Self-Host WebXR Meeting Rooms: Architecture & Scaling

Build and operate self-hosted WebXR meeting rooms after Meta's Workrooms shutdown—practical architecture, signaling, SFUs, Kubernetes scaling and CI/CD.

Self‑Hosting WebXR Meeting Rooms After Meta Kills Workrooms: An Architecture Guide

Hook: Your org relies on immersive meetings, but Meta shut down Workrooms in February 2026 and Horizon managed services are winding down—leaving teams facing downtime, vendor lock-in risk, and uncertain data controls. This guide shows how to build and operate your own WebXR meeting rooms with production-grade choices for rendering, signaling, media servers and scaling on Kubernetes.

Why self‑host now (2026 context)

Late 2025 and early 2026 reshuffled the enterprise XR landscape—Meta announced the shutdown of Workrooms (Feb 16, 2026) and ended Horizon managed services as it refocused Reality Labs. That created an urgent gap for companies that need reliable VR meetings, data residency, and cost predictability. At the same time, browser APIs matured: WebTransport, WebCodecs, WebGPU and broad support for AV1+SVC make self-hosted WebXR systems more feasible and performant than before.

Design goals and constraints

Start with clear non-functional requirements. Typical goals for a self-hosted WebXR meeting system in 2026:

Sub-50 ms perceived latency for head orientation and hand tracking within the same region
Secure ownership of user data and recordings for compliance
Predictable costs and autoscaled infrastructure
Integration with CI/CD and developer workflows
Support for browser and headset clients (WebXR/OpenXR bridges)

High-level architecture

Below is a pragmatic stack to self-host immersive rooms. Each component lists choices, tradeoffs and scaling guidance.

1) Client rendering: browser-based vs cloud-rendered

Two main approaches:

Client-side rendering (preferred when possible): Use Three.js, Babylon.js or PlayCanvas with WebXR + WebGPU. Advantages: low server cost, minimal bandwidth for scene state (positional updates only), excellent user interactivity. Use when clients (PC, browser, or WebXR-enabled headsets) have enough GPU and local compute.
Cloud-rendered frames (GPU stream): Use when target devices are thin (mobile or legacy headsets). The server renders frames and streams video (AV1 or H.264). This reduces client CPU but increases bandwidth and server GPU costs. Good for enterprise kiosk setups or when you need consistent visuals across heterogeneous gear.

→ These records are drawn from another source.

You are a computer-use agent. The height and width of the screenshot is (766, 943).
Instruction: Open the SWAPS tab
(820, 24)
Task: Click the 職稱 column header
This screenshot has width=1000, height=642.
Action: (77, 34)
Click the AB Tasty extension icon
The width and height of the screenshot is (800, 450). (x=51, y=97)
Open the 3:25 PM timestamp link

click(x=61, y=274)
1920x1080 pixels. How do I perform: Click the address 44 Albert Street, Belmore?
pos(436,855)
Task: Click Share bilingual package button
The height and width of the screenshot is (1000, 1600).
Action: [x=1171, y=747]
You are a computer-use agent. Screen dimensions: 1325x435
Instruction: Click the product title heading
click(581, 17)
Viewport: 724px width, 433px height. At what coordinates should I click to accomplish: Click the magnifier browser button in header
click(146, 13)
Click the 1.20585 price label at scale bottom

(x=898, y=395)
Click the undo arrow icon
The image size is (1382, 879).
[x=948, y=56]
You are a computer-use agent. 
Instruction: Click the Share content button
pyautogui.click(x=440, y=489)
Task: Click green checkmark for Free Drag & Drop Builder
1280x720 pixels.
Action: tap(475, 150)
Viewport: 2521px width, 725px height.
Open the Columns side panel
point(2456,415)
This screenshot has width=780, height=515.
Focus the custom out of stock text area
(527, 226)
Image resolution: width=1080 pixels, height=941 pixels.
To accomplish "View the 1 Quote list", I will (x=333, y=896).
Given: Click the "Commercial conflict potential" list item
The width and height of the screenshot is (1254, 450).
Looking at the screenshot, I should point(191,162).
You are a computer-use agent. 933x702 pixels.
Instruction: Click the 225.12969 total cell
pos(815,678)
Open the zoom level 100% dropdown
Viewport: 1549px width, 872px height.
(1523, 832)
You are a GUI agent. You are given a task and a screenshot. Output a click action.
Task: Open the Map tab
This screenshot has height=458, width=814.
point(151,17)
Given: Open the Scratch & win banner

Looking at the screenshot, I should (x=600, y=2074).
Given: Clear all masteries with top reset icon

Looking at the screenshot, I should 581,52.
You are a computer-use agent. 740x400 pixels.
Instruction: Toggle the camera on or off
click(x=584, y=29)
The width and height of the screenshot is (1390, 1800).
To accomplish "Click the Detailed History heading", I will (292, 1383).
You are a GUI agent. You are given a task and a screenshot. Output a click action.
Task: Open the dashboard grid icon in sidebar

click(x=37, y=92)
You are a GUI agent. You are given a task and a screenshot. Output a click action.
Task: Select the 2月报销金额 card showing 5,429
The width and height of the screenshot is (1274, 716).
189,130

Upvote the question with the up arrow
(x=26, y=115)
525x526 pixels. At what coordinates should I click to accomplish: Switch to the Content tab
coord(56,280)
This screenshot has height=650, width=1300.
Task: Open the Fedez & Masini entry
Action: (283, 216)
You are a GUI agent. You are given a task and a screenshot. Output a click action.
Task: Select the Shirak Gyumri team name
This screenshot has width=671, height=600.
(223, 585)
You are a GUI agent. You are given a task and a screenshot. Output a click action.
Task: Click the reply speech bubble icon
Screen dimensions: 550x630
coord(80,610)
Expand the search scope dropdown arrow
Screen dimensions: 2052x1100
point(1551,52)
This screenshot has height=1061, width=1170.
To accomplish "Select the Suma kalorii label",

2026 tip: Where supported, combine approaches—render environment locally but use cloud services for heavy effects or avatar compositing.

2) Signaling: WebSocket, WebTransport, or WebRTC datachannels?

Signaling coordinates room join, participant metadata, and session negotiation. Options:

WebSocket: Simple and widely supported. Use for initial room discovery and token exchange. Scales well with Redis Streams or NATS for pub/sub across nodes.
WebTransport (QUIC-based): Lower connection setup overhead and better resilience across lossy networks. Consider for binary, low-latency telemetry exchange (positional data). Browser support improved in 2025–2026.
WebRTC datachannels: Built-in P2P path if you want direct peer updates and lower hops. Use when NAT traversal works and sessions are small.

Recommendation: Use WebSocket for control plane (auth, room management) and WebTransport or WebRTC datachannels for real-time telemetry (headset pose, hand tracking). Keep the signaling service stateless and push room state into a fast data store like Redis.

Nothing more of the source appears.